Copy the rows below line for line, leaving every word, number, and mark as it stands.
****************
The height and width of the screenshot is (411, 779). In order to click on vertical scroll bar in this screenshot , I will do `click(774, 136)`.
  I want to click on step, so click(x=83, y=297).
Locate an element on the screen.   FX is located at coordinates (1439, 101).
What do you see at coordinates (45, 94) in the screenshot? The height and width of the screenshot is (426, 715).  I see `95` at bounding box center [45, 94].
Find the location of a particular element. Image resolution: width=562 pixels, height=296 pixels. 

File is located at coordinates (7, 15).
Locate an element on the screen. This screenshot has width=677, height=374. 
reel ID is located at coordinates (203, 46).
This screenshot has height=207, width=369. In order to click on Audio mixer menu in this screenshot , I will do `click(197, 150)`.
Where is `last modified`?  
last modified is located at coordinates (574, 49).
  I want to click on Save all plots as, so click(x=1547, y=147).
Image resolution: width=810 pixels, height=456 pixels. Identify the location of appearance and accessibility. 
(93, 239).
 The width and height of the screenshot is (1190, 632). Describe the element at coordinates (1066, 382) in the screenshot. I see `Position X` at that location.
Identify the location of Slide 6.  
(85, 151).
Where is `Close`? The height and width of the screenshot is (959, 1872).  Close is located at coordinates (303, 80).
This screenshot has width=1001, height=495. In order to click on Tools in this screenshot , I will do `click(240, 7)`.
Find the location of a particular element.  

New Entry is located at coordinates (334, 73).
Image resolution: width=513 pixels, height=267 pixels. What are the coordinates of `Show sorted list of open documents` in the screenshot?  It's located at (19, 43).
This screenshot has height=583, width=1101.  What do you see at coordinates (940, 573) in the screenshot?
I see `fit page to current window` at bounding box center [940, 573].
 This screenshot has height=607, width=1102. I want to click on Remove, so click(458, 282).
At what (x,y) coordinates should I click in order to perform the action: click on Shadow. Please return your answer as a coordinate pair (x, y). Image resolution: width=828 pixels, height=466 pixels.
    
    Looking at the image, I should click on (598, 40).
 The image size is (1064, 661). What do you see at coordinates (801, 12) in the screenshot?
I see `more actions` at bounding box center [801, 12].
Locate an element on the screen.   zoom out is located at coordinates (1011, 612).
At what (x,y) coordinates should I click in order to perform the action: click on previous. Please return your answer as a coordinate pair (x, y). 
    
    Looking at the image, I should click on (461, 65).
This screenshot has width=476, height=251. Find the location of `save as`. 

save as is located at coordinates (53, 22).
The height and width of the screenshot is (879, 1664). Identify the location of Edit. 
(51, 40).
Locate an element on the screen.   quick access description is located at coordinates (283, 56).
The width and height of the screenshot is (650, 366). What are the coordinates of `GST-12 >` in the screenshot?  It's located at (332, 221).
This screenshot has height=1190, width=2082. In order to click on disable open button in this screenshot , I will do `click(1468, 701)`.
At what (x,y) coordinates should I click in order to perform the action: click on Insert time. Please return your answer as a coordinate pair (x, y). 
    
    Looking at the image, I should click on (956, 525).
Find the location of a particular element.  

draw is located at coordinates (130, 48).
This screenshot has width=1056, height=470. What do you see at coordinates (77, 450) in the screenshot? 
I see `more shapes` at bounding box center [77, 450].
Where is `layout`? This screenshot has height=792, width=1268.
****************
## The completed task
The height and width of the screenshot is (411, 779). In order to click on vertical scroll bar in this screenshot , I will do `click(774, 136)`.
  I want to click on step, so click(x=83, y=297).
Locate an element on the screen.   FX is located at coordinates (1439, 101).
What do you see at coordinates (45, 94) in the screenshot? The height and width of the screenshot is (426, 715).  I see `95` at bounding box center [45, 94].
Find the location of a particular element. Image resolution: width=562 pixels, height=296 pixels. 

File is located at coordinates (7, 15).
Locate an element on the screen. This screenshot has width=677, height=374. 
reel ID is located at coordinates (203, 46).
This screenshot has height=207, width=369. In order to click on Audio mixer menu in this screenshot , I will do `click(197, 150)`.
Where is `last modified`?  
last modified is located at coordinates (574, 49).
  I want to click on Save all plots as, so click(x=1547, y=147).
Image resolution: width=810 pixels, height=456 pixels. Identify the location of appearance and accessibility. 
(93, 239).
 The width and height of the screenshot is (1190, 632). Describe the element at coordinates (1066, 382) in the screenshot. I see `Position X` at that location.
Identify the location of Slide 6.  
(85, 151).
Where is `Close`? The height and width of the screenshot is (959, 1872).  Close is located at coordinates (303, 80).
This screenshot has width=1001, height=495. In order to click on Tools in this screenshot , I will do `click(240, 7)`.
Find the location of a particular element.  

New Entry is located at coordinates (334, 73).
Image resolution: width=513 pixels, height=267 pixels. What are the coordinates of `Show sorted list of open documents` in the screenshot?  It's located at (19, 43).
This screenshot has height=583, width=1101.  What do you see at coordinates (940, 573) in the screenshot?
I see `fit page to current window` at bounding box center [940, 573].
 This screenshot has height=607, width=1102. I want to click on Remove, so click(458, 282).
At what (x,y) coordinates should I click in order to perform the action: click on Shadow. Please return your answer as a coordinate pair (x, y). Image resolution: width=828 pixels, height=466 pixels.
    
    Looking at the image, I should click on (598, 40).
 The image size is (1064, 661). What do you see at coordinates (801, 12) in the screenshot?
I see `more actions` at bounding box center [801, 12].
Locate an element on the screen.   zoom out is located at coordinates (1011, 612).
At what (x,y) coordinates should I click in order to perform the action: click on previous. Please return your answer as a coordinate pair (x, y). 
    
    Looking at the image, I should click on (461, 65).
This screenshot has width=476, height=251. Find the location of `save as`. 

save as is located at coordinates (53, 22).
The height and width of the screenshot is (879, 1664). Identify the location of Edit. 
(51, 40).
Locate an element on the screen.   quick access description is located at coordinates (283, 56).
The width and height of the screenshot is (650, 366). What are the coordinates of `GST-12 >` in the screenshot?  It's located at (332, 221).
This screenshot has height=1190, width=2082. In order to click on disable open button in this screenshot , I will do `click(1468, 701)`.
At what (x,y) coordinates should I click in order to perform the action: click on Insert time. Please return your answer as a coordinate pair (x, y). 
    
    Looking at the image, I should click on (956, 525).
Find the location of a particular element.  

draw is located at coordinates (130, 48).
This screenshot has width=1056, height=470. What do you see at coordinates (77, 450) in the screenshot? 
I see `more shapes` at bounding box center [77, 450].
Where is `layout`? This screenshot has height=792, width=1268.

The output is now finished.